__RECORDS TO USE__
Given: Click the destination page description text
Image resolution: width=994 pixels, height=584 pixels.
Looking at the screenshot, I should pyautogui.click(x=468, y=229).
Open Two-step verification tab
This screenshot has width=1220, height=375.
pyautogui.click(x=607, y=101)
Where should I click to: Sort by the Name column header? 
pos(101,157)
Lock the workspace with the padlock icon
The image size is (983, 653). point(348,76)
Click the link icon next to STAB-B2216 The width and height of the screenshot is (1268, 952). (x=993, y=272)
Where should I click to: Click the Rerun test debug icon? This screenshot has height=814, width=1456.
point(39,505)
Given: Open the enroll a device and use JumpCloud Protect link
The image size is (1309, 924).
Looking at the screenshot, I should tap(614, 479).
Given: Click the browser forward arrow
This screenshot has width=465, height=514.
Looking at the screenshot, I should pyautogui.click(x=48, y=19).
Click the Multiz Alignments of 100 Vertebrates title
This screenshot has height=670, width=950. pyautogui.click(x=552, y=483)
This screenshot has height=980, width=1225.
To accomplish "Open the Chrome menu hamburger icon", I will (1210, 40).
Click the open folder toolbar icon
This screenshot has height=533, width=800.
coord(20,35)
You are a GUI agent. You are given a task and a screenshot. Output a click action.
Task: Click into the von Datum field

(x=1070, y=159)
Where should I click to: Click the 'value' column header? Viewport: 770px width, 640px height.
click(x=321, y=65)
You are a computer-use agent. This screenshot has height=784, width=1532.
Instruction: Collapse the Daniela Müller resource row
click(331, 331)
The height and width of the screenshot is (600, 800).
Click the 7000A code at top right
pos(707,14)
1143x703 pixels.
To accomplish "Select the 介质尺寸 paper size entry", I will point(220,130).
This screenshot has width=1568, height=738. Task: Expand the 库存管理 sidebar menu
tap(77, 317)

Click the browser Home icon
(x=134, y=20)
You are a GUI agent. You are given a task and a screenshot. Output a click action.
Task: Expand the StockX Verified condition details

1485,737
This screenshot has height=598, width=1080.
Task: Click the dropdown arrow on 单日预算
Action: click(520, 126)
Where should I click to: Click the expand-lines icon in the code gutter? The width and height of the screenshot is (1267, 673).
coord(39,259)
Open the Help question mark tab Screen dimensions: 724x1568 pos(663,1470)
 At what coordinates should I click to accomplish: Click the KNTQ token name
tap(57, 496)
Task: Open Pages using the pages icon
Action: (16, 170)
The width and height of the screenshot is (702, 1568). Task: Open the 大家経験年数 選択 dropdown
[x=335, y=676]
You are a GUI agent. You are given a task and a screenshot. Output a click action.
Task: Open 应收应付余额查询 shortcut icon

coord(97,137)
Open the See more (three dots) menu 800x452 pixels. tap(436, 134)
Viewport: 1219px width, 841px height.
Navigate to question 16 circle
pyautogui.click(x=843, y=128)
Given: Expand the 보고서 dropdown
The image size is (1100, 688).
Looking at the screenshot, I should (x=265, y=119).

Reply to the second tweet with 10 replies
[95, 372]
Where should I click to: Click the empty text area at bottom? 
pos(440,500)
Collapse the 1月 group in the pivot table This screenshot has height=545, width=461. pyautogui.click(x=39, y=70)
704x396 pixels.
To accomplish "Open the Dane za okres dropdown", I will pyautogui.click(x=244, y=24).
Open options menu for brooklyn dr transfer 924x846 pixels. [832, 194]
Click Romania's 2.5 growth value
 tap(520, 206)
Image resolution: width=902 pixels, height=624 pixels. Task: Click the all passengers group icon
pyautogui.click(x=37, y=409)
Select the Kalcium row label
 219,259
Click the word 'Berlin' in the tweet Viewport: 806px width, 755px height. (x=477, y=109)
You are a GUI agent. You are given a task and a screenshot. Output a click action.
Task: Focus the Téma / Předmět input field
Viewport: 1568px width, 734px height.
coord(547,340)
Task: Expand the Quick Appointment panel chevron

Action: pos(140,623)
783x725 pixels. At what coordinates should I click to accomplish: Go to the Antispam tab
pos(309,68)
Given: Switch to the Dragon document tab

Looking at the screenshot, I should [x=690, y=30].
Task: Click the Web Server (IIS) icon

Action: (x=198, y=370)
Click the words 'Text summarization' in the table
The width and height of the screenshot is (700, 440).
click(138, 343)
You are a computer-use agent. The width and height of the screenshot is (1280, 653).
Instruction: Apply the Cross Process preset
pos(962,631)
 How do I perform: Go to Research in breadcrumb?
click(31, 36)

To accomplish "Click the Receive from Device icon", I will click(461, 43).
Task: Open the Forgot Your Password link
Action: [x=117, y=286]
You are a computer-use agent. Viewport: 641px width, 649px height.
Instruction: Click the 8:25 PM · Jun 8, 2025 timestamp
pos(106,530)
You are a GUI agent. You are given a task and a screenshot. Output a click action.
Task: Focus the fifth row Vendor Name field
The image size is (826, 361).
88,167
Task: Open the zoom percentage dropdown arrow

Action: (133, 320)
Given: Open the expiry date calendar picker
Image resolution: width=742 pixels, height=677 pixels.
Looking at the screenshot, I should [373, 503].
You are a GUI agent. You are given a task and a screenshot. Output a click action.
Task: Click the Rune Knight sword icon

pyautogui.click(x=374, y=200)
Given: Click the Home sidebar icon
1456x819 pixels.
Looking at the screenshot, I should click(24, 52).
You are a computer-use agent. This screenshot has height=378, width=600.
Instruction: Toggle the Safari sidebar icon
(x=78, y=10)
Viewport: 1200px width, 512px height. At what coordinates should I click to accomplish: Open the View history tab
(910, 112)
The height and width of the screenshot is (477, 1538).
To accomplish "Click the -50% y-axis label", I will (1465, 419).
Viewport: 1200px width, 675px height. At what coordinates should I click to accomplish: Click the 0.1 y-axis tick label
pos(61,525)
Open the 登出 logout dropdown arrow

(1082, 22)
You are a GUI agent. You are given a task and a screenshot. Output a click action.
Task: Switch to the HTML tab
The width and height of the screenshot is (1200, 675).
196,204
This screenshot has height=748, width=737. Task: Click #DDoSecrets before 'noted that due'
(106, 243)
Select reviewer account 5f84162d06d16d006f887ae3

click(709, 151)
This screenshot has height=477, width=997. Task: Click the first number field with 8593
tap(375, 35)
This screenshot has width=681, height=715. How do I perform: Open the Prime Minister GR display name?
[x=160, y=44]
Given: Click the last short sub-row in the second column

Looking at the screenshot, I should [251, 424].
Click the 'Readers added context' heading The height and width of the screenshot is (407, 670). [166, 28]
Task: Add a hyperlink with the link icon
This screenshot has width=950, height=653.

__EXERCISE INSTRUCTIONS__
Only the number is wanted here. How many lines in the entries contain "Focus"?

__OUTPUT OF THE TASK__
2